Problem statement → From the first line to the last, print the records exactly, leaving out the pictures.

Stored items:
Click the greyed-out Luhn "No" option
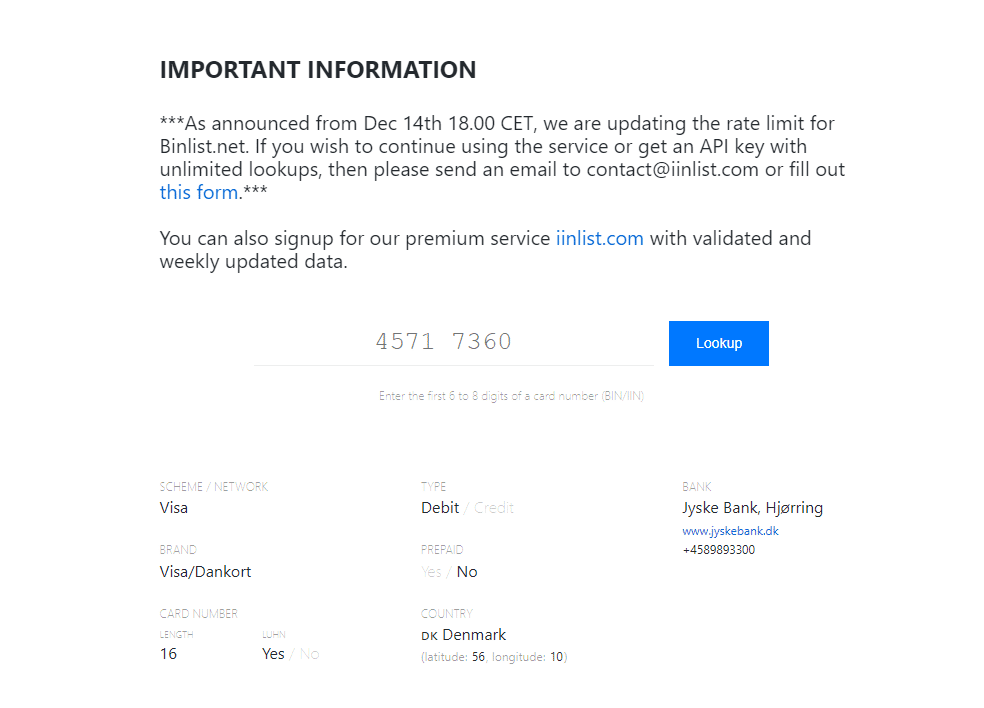This screenshot has width=984, height=708. (309, 654)
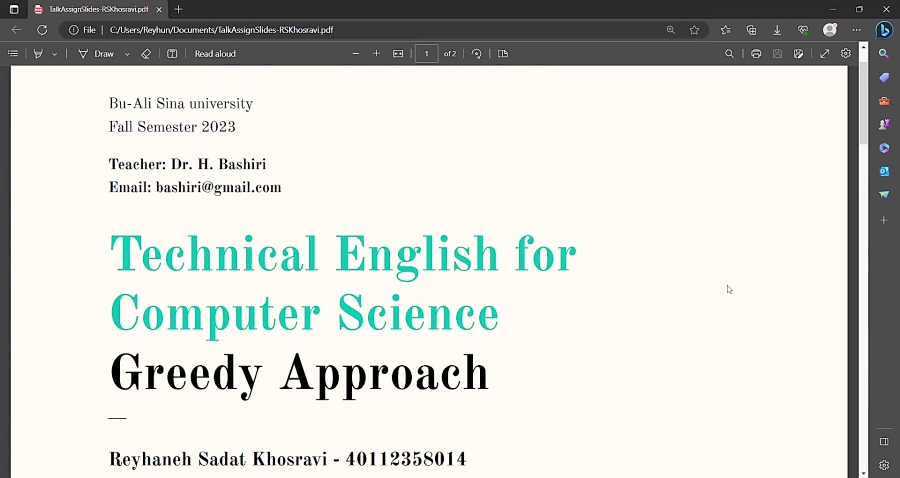Open the Edge Settings and more menu

click(856, 30)
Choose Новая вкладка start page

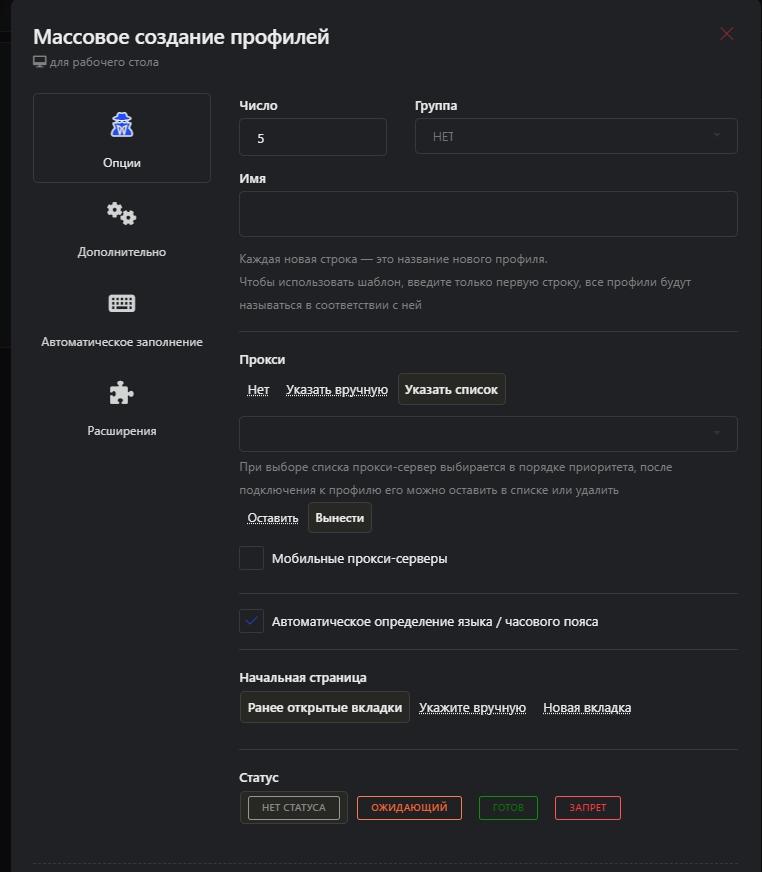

Answer to this task →
Click the greyed-out Luhn "No" option
This screenshot has width=984, height=708. (309, 654)
Open the Edge Settings and more menu

click(856, 30)
Choose Новая вкладка start page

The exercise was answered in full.